Objectifs =>
• 1. Recopiez le passage de l'extrait sur la Fédération communiste anarchiste compris entre « Au printemps 1910, les » et « nombre de syndicalistes. », bornes incluses.
• 2. Donnez la suite de l'extrait sur la Fédération communiste anarchiste, à partir de sa dernière phrase.
──────── Extrait à lire ────────
Face à cela, seul le mouvement ouvrier démontrait de la cohérence et de la rigueur. À l’époque, on admettait communément qu’il se composait de trois grandes tendances : le socialisme, l’anarchisme et le syndicalisme (considéré comme un courant politique à part entière). Malgré ses divisions et ses querelles, ce mouvement ouvrier se retrouvait uni sur la question de la guerre : contre l’aventure coloniale au Maroc, contre la militarisation de la société et pour la dénonciation des rivalités impérialistes qui faisaient de l’Europe une véritable poudrière…
La période méconnue que vous avez mise en lumière (1909-1914) correspond à une phase de déclin de la CGT avec, en parallèle, l’émergence de ladite Fédération communiste anarchiste. Comment et pourquoi cette organisation est-elle née ? Quelle fut son influence réelle ?
Fondamentalement, la FCA est née de la conjonction de deux crises : primo, celle du syndicalisme, débutée en 1909, qui donnait à penser que la formule « le syndicalisme se suffit à lui-même » n’était pas si opérante ; secundo, celle de l’anarchisme. Faisant ce constat, une poignée d’anarchistes parisiens étaient convaincus que si l’anarchisme ne se dotait pas d’une organisation de référence, qui serve de point de repère, il était condamné à n’être qu’un supplétif.
Au printemps 1910, les élections législatives avaient été l’occasion de mener une grande campagne abstentionniste, qui avait mobilisé l’ensemble des fractions du mouvement libertaire — excepté les individualistes —, et même au-delà, puisque certains révolutionnaires du PS s’y étaient associés. C’était en fait la première fois que le mouvement anarchiste français parvenait à mener une campagne nationale concertée. Après ce relatif succès, il est apparu que la situation était mûre pour mettre sur pied une véritable organisation révolutionnaire, qui pourrait associer les anarchistes, l’extrême gauche du PS, et un certain nombre de syndicalistes.
──────── Données fournies ────────
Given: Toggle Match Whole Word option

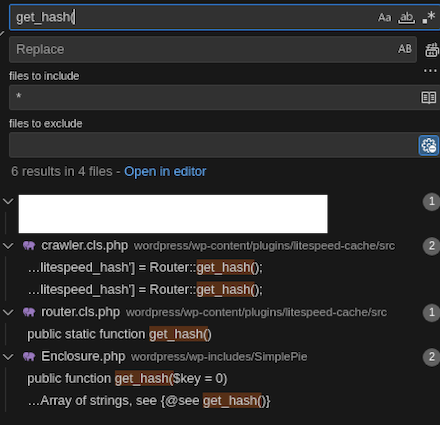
────────
Résultats attendus =>
• 1.
Au printemps 1910, les élections législatives avaient été l’occasion de mener une grande campagne abstentionniste, qui avait mobilisé l’ensemble des fractions du mouvement libertaire — excepté les individualistes —, et même au-delà, puisque certains révolutionnaires du PS s’y étaient associés. C’était en fait la première fois que le mouvement anarchiste français parvenait à mener une campagne nationale concertée. Après ce relatif succès, il est apparu que la situation était mûre pour mettre sur pied une véritable organisation révolutionnaire, qui pourrait associer les anarchistes, l’extrême gauche du PS, et un certain nombre de syndicalistes.

• 2.
Cependant, les débats concernant l’orientation qu’on pourrait donner à cette organisation furent vifs. Une question stratégique était celle de son rapport au PS : d’un côté, l’équipe de La Guerre sociale aurait voulu un parti révolutionnaire qui ne soit pas strictement « anti-votard » et qui n’aurait pas gêné l’action parlementaire du PS ; de l’autre, l’équipe du Libertaire refusait cette idée d’une complémentarité des tâches entre réformistes et révolutionnaires, et militait pour une organisation strictement anarchiste-communiste. Au terme de plusieurs mois de controverses, c’est finalement la seconde orientation qui l’emporta.
En décembre 1910 fut fondée la Fédération révolutionnaire communiste, dont Le Libertaire allait devenir l’organe officieux. Peu à peu, elle rallia à son drapeau noir la majorité des groupes libertaires qui comptaient, tandis que La Guerre sociale amorçait un virage droitier. On peut considérer qu’à l’été 1912, La Guerre sociale avait perdu l’essentiel du crédit dont elle jouissait dans la gauche de la CGT, et que la FRC, rebaptisée Fédération communiste anarchiste (FCA), constituait le nouveau pôle révolutionnaire de référence.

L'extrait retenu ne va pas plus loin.